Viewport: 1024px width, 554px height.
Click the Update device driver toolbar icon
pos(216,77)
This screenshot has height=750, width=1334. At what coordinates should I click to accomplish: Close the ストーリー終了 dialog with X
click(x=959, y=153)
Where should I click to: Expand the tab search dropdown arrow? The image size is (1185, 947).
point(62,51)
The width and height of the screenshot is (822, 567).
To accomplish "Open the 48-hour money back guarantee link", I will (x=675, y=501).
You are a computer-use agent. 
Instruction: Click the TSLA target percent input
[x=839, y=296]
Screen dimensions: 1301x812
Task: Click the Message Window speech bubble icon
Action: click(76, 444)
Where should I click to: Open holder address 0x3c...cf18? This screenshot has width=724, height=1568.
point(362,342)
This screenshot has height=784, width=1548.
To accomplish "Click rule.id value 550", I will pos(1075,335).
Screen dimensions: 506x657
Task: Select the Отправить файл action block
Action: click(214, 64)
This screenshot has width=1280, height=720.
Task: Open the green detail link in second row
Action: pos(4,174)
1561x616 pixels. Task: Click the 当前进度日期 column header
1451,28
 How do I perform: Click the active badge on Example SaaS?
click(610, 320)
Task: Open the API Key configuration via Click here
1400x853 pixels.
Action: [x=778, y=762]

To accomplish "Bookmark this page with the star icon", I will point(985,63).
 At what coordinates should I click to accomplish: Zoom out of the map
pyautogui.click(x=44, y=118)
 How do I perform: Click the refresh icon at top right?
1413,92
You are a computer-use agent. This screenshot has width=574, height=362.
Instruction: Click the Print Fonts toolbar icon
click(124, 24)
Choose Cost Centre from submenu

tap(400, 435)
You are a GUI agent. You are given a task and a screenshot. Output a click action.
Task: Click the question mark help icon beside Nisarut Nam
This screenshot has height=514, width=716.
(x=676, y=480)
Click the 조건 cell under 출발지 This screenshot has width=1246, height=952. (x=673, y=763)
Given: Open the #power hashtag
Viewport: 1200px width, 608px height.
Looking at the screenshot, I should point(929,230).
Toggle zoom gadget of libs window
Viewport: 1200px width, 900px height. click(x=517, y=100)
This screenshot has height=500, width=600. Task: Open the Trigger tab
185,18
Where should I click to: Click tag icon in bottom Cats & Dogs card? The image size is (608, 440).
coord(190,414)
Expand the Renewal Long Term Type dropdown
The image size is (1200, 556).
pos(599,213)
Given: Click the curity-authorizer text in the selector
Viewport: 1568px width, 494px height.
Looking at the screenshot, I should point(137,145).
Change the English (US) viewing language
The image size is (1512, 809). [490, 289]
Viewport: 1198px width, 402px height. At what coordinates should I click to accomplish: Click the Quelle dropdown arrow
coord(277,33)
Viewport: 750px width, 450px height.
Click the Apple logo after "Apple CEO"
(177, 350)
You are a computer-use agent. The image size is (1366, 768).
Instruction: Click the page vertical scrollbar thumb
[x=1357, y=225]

● ● ● ● ●

-- Task to complete --
Would you filter the records and copy each line that contains the word "computer"?

-- Your response --
You are a computer-use agent. 
You are a computer-use agent. This screenshot has width=574, height=362.
You are a computer-use agent. The image size is (1366, 768).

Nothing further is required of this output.